* _ABOUT THIS TASK_: Beginning with the line that includes "Task: Zoom in on the map", return every remaining line of the material exactly as it reads, but not the pictures.

========================================================================

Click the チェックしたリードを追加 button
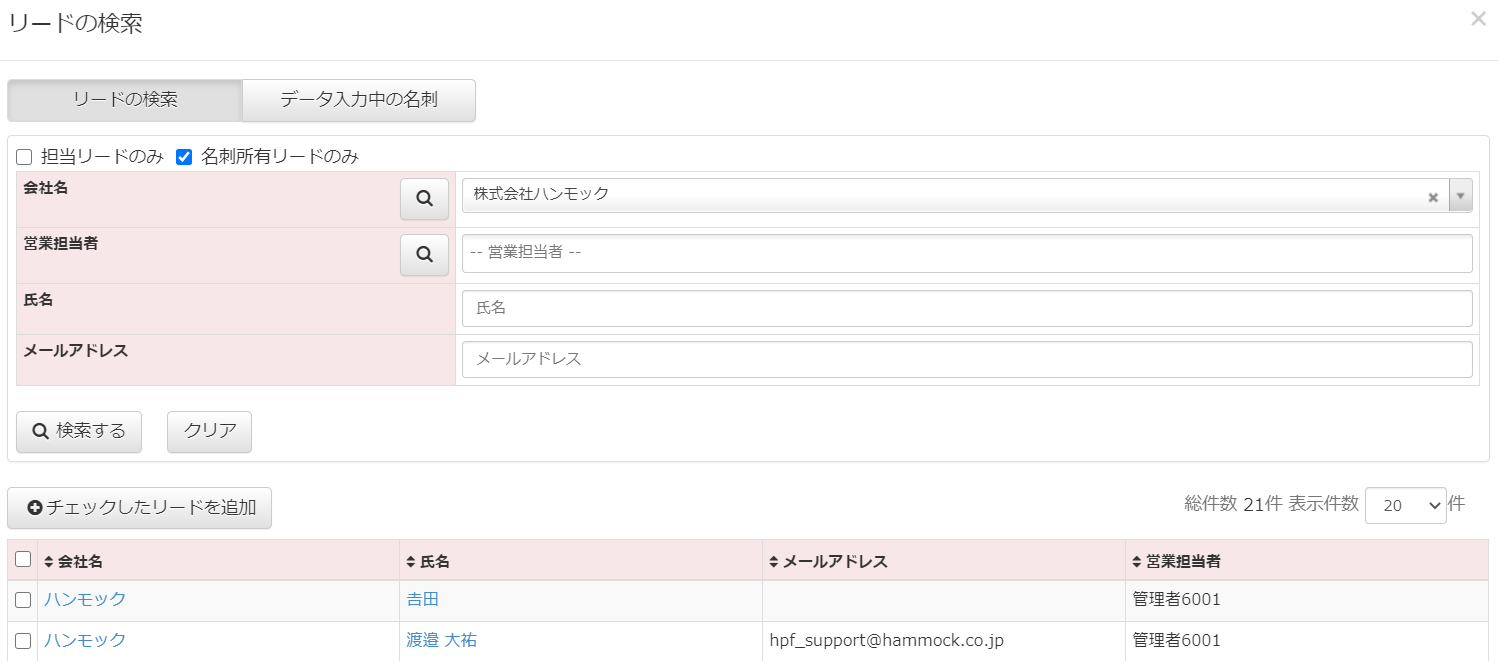click(140, 508)
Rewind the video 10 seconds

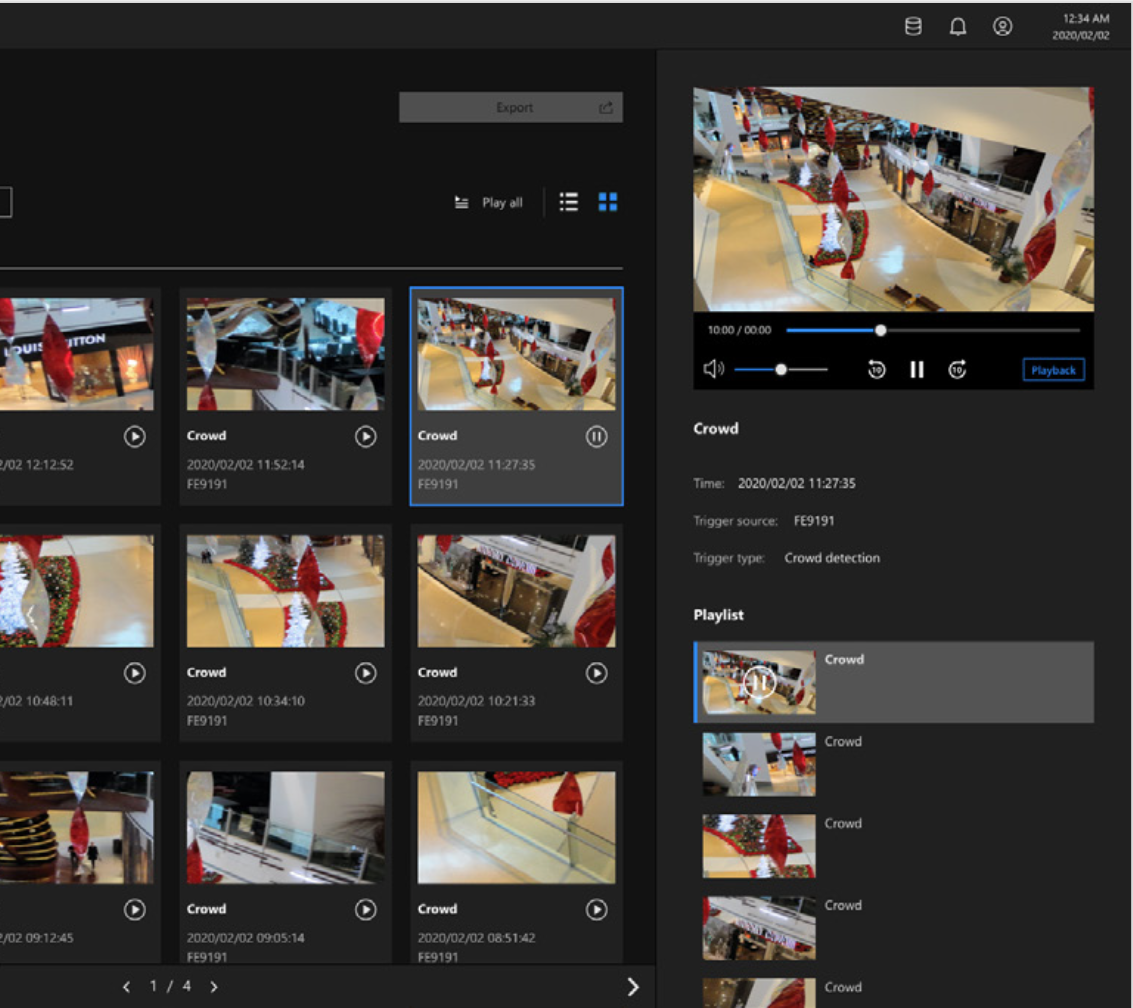click(x=877, y=370)
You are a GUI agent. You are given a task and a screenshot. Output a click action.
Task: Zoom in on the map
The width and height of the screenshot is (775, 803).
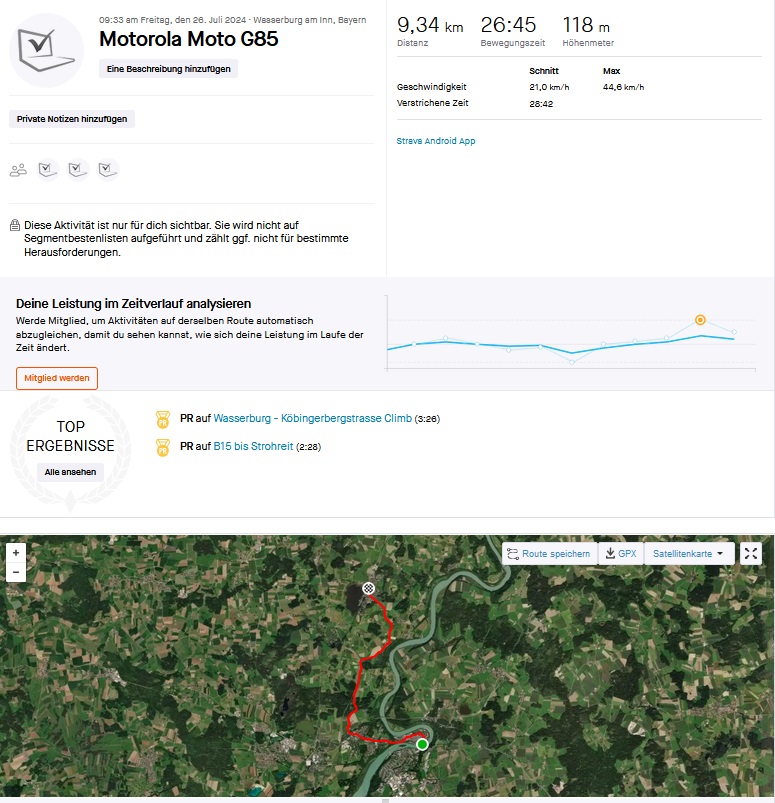pyautogui.click(x=15, y=552)
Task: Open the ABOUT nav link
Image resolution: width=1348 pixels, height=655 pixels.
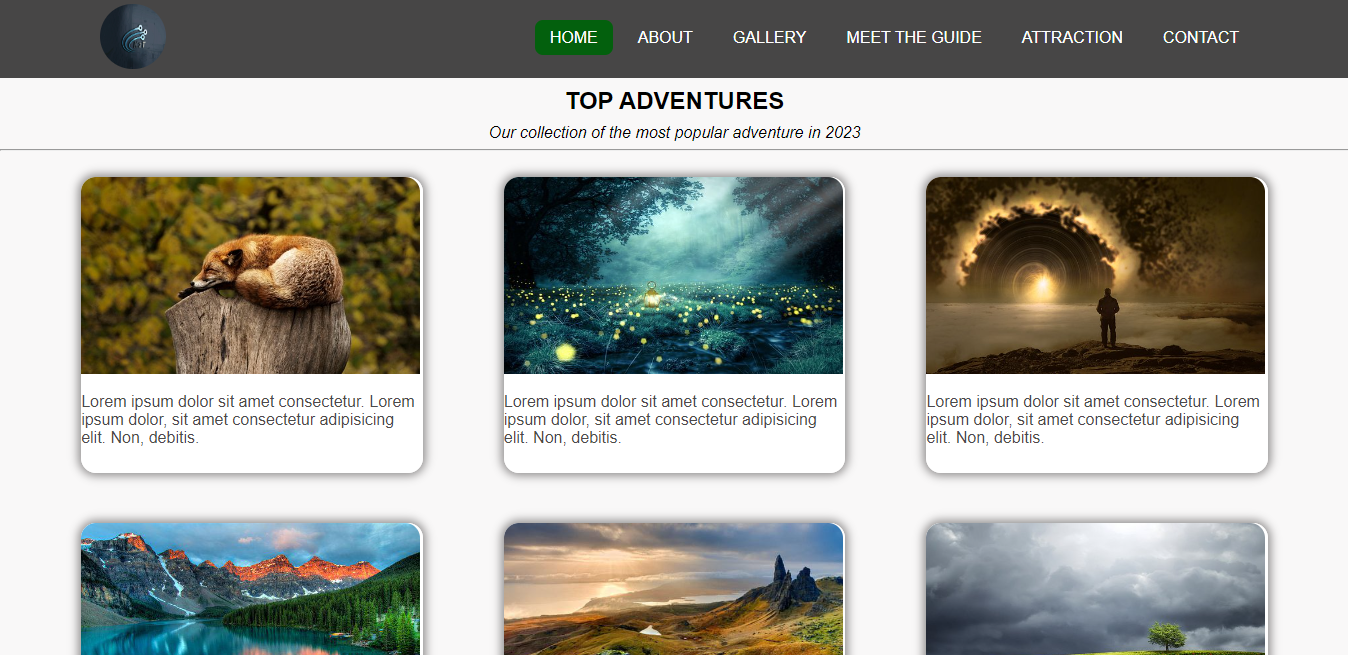Action: pyautogui.click(x=665, y=37)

========================================================================

* _EXERCISE SOLUTION_:
Task: Zoom in on the map
The width and height of the screenshot is (775, 803).
pyautogui.click(x=15, y=552)
Task: Open the ABOUT nav link
Image resolution: width=1348 pixels, height=655 pixels.
Action: pyautogui.click(x=665, y=37)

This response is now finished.